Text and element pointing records
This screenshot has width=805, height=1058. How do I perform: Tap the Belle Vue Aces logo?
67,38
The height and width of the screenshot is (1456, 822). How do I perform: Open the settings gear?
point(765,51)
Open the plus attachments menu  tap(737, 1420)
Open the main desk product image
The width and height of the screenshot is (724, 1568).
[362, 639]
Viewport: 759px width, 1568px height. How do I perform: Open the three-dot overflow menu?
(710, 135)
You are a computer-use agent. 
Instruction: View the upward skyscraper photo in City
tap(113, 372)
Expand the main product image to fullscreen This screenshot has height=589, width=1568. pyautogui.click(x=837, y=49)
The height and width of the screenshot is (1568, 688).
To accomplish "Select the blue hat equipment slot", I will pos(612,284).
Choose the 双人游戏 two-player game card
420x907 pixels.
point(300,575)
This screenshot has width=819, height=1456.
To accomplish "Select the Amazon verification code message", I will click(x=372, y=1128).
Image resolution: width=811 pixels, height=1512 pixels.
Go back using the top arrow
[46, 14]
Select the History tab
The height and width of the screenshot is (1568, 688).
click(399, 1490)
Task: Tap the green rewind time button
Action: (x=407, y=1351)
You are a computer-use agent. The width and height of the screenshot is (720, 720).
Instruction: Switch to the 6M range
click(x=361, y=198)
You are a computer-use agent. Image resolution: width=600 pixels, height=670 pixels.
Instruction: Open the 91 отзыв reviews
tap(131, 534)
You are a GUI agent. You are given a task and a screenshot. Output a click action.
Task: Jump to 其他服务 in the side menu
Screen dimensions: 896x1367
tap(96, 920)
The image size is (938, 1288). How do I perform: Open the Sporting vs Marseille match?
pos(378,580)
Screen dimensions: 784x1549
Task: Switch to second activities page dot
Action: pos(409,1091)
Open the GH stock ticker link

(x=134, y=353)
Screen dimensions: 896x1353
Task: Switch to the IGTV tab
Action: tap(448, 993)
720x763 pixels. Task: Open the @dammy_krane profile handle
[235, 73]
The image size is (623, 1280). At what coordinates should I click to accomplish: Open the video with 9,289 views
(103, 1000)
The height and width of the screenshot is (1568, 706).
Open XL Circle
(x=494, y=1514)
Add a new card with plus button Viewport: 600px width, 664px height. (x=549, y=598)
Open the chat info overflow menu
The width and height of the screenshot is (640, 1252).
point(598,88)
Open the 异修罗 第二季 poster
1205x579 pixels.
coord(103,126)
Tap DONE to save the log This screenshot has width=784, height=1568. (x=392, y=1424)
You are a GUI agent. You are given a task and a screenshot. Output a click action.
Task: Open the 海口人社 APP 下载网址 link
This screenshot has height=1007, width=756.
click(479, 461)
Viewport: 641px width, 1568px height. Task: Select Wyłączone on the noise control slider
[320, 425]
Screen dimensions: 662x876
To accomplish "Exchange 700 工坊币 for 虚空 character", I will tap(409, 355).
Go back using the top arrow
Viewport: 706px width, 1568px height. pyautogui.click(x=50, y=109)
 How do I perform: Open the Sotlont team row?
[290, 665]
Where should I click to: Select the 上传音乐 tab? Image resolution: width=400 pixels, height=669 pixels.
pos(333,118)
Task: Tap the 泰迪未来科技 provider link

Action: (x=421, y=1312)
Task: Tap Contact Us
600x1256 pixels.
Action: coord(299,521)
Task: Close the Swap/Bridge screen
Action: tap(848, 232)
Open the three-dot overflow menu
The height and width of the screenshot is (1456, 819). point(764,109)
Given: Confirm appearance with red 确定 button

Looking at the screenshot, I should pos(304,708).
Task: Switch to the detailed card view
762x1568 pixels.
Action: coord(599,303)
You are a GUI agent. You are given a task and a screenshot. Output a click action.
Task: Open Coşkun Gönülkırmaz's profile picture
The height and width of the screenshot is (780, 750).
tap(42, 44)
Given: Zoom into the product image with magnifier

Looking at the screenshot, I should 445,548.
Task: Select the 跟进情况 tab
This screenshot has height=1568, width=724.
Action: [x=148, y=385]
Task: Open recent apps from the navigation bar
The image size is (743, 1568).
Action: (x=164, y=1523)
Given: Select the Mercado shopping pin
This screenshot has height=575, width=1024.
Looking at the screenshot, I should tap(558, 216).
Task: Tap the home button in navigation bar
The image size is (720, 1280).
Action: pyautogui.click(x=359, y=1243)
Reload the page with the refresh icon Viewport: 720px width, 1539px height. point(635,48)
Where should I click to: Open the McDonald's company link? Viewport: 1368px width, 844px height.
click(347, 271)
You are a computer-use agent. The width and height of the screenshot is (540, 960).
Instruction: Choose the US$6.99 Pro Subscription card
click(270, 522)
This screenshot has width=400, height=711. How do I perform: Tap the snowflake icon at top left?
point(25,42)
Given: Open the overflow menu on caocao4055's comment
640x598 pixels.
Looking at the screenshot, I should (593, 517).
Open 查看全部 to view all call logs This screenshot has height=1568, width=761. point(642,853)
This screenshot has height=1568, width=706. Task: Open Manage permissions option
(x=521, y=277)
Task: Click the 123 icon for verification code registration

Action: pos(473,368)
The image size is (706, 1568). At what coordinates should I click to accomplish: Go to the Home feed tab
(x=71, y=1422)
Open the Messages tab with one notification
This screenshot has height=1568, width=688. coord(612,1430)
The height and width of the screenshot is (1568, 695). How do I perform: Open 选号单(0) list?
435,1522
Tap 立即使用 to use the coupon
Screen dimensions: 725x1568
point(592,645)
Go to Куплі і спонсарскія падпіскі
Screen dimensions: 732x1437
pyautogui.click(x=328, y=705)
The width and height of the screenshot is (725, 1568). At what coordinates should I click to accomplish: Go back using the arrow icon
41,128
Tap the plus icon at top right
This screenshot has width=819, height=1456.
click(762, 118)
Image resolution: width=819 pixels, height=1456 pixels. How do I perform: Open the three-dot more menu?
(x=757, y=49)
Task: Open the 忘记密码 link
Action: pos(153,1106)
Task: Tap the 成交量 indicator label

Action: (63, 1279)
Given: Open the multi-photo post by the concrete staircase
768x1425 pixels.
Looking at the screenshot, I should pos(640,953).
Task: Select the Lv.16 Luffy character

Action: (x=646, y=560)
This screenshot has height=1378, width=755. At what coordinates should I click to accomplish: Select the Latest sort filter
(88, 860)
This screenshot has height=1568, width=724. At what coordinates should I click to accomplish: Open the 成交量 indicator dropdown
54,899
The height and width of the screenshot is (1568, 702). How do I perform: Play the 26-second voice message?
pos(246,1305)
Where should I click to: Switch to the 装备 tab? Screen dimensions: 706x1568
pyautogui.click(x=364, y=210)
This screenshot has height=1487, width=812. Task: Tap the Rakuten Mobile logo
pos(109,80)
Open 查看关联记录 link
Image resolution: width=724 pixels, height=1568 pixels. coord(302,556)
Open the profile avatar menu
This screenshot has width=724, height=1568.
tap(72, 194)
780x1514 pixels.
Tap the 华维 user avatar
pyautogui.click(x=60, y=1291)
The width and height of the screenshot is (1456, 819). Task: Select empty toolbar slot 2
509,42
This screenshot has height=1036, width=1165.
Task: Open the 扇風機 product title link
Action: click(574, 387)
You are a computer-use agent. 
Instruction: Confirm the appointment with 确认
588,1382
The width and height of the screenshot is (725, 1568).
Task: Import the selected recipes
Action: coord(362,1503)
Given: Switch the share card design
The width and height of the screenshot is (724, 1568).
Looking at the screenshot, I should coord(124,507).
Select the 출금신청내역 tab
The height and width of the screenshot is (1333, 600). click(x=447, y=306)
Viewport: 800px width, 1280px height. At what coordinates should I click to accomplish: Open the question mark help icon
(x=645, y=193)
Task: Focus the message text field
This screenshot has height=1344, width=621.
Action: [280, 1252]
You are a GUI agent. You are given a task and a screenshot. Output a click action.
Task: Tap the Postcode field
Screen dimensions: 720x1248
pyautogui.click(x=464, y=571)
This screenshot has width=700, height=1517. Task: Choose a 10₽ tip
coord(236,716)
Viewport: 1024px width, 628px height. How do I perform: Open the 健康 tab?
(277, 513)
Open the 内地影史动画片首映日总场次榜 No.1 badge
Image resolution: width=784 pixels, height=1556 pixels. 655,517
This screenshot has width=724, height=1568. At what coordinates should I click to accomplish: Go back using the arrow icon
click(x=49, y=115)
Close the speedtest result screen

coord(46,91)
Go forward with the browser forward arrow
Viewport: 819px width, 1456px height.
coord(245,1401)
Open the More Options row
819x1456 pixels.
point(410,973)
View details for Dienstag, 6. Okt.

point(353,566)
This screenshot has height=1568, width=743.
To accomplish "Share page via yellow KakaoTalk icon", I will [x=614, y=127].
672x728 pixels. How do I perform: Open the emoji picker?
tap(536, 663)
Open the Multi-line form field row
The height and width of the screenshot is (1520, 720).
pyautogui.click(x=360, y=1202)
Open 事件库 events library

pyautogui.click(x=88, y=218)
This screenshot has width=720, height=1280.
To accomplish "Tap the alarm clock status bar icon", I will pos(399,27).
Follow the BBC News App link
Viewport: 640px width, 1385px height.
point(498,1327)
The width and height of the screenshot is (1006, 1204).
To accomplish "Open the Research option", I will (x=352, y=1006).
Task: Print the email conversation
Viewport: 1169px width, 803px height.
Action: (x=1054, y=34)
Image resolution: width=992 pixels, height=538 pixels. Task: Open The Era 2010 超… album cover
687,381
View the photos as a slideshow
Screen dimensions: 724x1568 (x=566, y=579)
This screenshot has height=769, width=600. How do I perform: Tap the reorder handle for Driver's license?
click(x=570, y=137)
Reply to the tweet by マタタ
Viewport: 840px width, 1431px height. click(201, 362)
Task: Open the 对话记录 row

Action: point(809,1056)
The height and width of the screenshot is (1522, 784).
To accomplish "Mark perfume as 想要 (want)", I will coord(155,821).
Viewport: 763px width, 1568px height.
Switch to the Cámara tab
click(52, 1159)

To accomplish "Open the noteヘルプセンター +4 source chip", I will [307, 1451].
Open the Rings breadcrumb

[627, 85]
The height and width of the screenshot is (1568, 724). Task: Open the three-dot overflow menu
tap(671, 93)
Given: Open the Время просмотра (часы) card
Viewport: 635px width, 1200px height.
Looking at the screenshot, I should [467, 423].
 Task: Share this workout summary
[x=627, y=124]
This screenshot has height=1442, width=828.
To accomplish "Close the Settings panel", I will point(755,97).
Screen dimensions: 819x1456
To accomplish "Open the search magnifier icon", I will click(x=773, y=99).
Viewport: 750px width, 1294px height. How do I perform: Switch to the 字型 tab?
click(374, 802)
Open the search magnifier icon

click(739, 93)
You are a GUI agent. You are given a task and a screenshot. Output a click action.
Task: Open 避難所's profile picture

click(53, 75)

◆ **AIM**
Please gather every line of the items above that holds the word "computer" and copy each one out.

◆ **RESULT OF THIS TASK**
You are a computer-use agent. 
You are a computer-use agent. The width and height of the screenshot is (720, 720).
You are a computer-use agent. Image resolution: width=600 pixels, height=670 pixels.
You are a computer-use agent. The width and height of the screenshot is (540, 960).
You are a computer-use agent. 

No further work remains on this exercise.